■ WORK ITEM:
Resume the forum thread on near-death experiences and life after death, beginning after its final post.

--- SELECTED PASSAGE Enclosed Below ---

Alienated Being Posted October 12, 2012 #110 Share Posted October 12, 2012 what chemicals. you seem to be a doctor. and how do you know perception stems from the mind. no one has pinned that down yet. Do the research yourself, friend. Link to comment Share on other sites More sharing options...
jbefumo Posted October 12, 2012 #111 Share Posted October 12, 2012 If you believe in the atomic bomb, then you believe in the paranormal. Period. http://www.mountpleasantpress.com/allbooks/FaithAndPhysics.html Link to comment Share on other sites More sharing options...
harleyblueswoman Posted October 12, 2012 #112 Share Posted October 12, 2012 (edited) I have read several books about life after death and doesn't it seem to be more than a coincidence that all these people have basically the same experience??? How could this many people hallucinate the same thing? That in itself is pretty convincing to me!! A lot of the stories I have read were of children that died....not just in a coma but actually had their hearts stop.....and children are much more honest than adults are and they all say the same thing and have the same experience!!! They all can tell you things that happen while they are experiencing this... of things that go on in different rooms and places....how could they possibly know these things? Also there are the people who believe in spirits that have visited them or of ghosts in general.....if there is no life after death...then how do you explain this phenomena? I recently read of a doctor/scientist who has pinned down where the soul actually lives in our brain....no ....there is way more than what we understand....and life after death is real!! We will all know the truth at some point in our life..there is much more than what we understand now!! To experience a real NDE...you actually have to die....and be brought or sent back....not just come close to dying!!! BTW...a true LSD experience is very spiritual!!! and it isnt so much what you see as what you feel and know to be true....why do you think the great spiritual leaders of tribes take mescal in their trips to the spirit realm? FYI...if you do not believe in good and evil....you are only fooling yourself!!! Edited October 12, 2012 by harleyblueswoman Link to comment Share on other sites More sharing options...
Zaphod222 Posted October 12, 2012 #113 Share Posted October 12, 2012 I have read several books about life after death and doesn't it seem to be more than a coincidence that all these people have basically the same experience??? How could this many people hallucinate the same thing? That in itself is pretty convincing to me!! It simply means we all have brains, and therefore have similar experiences when the brains shut down. Maybe there is a Yahweh / Allah / Kali / Zeus / Thor or whatever god waiting for us, but these "near death experiences" are no proof of that. Anybody with even half a brain should understand that, even the brain surgeon of this article. Link to comment Share on other sites More sharing options...

--- End of Enclosed SELECTED PASSAGE ---
--- PROVIDED MATERIAL Enclosed Below ---

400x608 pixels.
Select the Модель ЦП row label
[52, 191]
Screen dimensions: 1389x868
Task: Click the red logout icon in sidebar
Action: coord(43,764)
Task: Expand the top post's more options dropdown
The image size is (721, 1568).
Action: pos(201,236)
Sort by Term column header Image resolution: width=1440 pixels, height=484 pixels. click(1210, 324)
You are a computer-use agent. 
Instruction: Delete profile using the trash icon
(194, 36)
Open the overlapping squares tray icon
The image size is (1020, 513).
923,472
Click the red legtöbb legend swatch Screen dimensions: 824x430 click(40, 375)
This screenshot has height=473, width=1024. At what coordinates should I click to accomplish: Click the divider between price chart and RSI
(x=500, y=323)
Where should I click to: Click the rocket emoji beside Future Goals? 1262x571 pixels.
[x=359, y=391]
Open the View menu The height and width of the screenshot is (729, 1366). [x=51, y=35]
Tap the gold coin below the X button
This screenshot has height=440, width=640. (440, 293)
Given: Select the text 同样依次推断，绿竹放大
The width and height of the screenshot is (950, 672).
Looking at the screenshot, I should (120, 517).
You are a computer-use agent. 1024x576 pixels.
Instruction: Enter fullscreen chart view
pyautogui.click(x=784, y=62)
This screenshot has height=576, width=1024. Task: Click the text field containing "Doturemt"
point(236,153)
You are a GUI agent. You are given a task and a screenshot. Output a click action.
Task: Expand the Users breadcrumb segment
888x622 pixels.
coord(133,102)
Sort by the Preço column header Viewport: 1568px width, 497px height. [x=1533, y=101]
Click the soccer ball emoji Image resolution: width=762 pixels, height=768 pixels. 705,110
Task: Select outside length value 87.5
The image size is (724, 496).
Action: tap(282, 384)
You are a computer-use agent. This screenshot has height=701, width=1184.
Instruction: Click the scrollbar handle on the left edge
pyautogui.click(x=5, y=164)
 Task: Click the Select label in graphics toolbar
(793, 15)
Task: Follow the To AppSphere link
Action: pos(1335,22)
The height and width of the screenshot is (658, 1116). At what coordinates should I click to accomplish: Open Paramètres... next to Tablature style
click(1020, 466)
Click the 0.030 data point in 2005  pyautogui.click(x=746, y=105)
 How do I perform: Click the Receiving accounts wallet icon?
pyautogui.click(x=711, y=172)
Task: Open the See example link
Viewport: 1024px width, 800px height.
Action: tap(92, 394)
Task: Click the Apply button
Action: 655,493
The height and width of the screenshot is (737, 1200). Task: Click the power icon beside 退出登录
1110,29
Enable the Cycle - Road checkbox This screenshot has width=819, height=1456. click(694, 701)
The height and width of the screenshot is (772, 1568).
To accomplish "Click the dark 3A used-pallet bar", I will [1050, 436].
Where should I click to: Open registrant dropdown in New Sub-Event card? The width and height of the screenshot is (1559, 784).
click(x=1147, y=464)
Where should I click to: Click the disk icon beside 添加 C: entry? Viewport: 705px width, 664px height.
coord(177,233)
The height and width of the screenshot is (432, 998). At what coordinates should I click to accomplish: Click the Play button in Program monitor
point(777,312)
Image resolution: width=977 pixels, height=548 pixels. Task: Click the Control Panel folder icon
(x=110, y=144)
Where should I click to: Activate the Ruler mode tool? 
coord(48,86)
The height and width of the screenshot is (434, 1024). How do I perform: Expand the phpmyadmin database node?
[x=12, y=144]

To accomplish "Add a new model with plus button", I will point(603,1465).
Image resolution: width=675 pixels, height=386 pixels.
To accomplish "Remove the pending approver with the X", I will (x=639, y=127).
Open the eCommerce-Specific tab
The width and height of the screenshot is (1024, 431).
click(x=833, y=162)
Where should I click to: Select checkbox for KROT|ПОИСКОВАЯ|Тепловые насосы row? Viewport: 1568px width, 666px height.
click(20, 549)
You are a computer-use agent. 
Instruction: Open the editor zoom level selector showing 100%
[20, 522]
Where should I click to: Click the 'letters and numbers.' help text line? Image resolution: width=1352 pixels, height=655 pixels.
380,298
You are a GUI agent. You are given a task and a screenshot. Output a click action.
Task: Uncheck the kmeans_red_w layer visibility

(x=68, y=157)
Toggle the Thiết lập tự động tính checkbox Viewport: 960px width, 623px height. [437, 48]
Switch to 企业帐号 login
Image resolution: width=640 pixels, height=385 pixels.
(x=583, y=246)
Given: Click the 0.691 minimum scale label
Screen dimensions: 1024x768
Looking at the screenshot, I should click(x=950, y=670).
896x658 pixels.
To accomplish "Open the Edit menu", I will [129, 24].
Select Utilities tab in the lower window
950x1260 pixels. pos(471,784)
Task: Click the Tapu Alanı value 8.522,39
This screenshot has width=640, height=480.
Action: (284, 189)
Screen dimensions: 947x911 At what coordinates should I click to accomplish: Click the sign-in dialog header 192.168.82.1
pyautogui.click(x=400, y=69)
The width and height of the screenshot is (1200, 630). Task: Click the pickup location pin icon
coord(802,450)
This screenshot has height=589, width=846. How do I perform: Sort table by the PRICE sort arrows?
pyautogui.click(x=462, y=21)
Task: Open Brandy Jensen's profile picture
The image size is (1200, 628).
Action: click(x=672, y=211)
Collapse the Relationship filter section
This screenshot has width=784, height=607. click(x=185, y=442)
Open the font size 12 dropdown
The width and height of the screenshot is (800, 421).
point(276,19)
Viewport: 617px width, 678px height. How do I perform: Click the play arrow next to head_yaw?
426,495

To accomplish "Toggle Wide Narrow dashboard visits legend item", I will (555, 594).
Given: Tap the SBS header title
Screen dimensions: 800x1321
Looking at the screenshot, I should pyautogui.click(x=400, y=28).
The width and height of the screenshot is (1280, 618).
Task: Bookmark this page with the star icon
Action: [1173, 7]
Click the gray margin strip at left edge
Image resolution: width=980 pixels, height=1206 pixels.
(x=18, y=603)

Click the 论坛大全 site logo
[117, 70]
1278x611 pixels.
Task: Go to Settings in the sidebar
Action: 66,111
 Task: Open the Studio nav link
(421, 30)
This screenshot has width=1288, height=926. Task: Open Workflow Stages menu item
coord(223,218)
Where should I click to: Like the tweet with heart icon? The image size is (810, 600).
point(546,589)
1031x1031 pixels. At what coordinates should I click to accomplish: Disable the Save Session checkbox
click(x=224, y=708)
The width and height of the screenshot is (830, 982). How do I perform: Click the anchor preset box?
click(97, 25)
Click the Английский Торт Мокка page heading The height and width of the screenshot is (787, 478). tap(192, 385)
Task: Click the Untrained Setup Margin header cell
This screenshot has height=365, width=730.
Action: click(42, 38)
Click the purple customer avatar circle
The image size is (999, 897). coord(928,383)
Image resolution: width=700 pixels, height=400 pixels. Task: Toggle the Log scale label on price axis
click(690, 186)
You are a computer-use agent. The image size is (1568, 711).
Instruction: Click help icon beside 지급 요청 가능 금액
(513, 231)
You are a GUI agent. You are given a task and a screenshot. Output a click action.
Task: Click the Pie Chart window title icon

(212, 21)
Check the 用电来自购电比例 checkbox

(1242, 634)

--- End of Enclosed PROVIDED MATERIAL ---

■ EXERCISE OUTPUT:
seishin Posted October 12, 2012 #114 Share Posted October 12, 2012 All explanations are pretentious. Without experience, a posteriori, nothing can be explained sufficiently. Of course, one will inevitably say, "Then God must exist because someone must have experienced him enough to draft an explanation of him" yadda... In which case I would say that all religions must be flawed; hence there are sooo many propagating a means to "salvation" or the like. I wouldn't venture to say that one religion is absolutely correct because it appears it has not been experienced in a way explainable. All things have been ordered and calculated by some force outside of our understanding. Even randomness, while calculable, can lead to rare and chance occurrences that defy calculation. While this does not invoke the necessity of metaphysics, i.e. a supreme being intervened; the cold hard fact is that all things are offspring of probability. This being the foundation of my arguement, I return to my earlier statement that all explanations are pretentious without prior exposure or experience to validate said experience. Link to comment Share on other sites More sharing options...
Zaphod222 Posted October 12, 2012 #115 Share Posted October 12, 2012 Which Muslims said they saw Allah? Something like that would be contrary to their faith. No one will see gods face or god but the believers on the final day and judgement. The non believers at this point will still not see their maker even after judgement passed, that will be tougher to take than punishment itself. Thats an Islamic stance, so I'm intrigued which Muslims saw Allah? I understand other faiths go on about seeing their gods etc but you can't lump them all together, it's not an academic thing to do is it? I agree. A muslim who claims he has seen Allah would be killed pretty quickly by his wonderful co-believers. As you correctly said, it is stupid to lump all religions together. If there is one thing that you can say about all of them is that they are irrational belief systems. But the contents are as different as you can get, from the ultra-pacifist Jain religion to the Jihad-obsessed islam and from polytheistic Hinduism to Buddhism, which does not even have one god. Link to comment Share on other sites More sharing options...
Artaxerxes Posted October 12, 2012 #116 Share Posted October 12, 2012 (edited) At the very heart of pretty much all religion are where they originate from. They are highly embellished and out of sequence near death experiences, death bed visions, mystical and transcendental experiences, and transcendental experiences from psyllocybin, mushrooms, ergot on rye, peyote, ayahuasca, licking toads, etc. These stories get told and retold and embellished and they change to fit the culture they originate from but at the heart of all these religions are common experiences that are still happening today. Edited October 12, 2012 by Artaxerxes Link to comment Share on other sites More sharing options...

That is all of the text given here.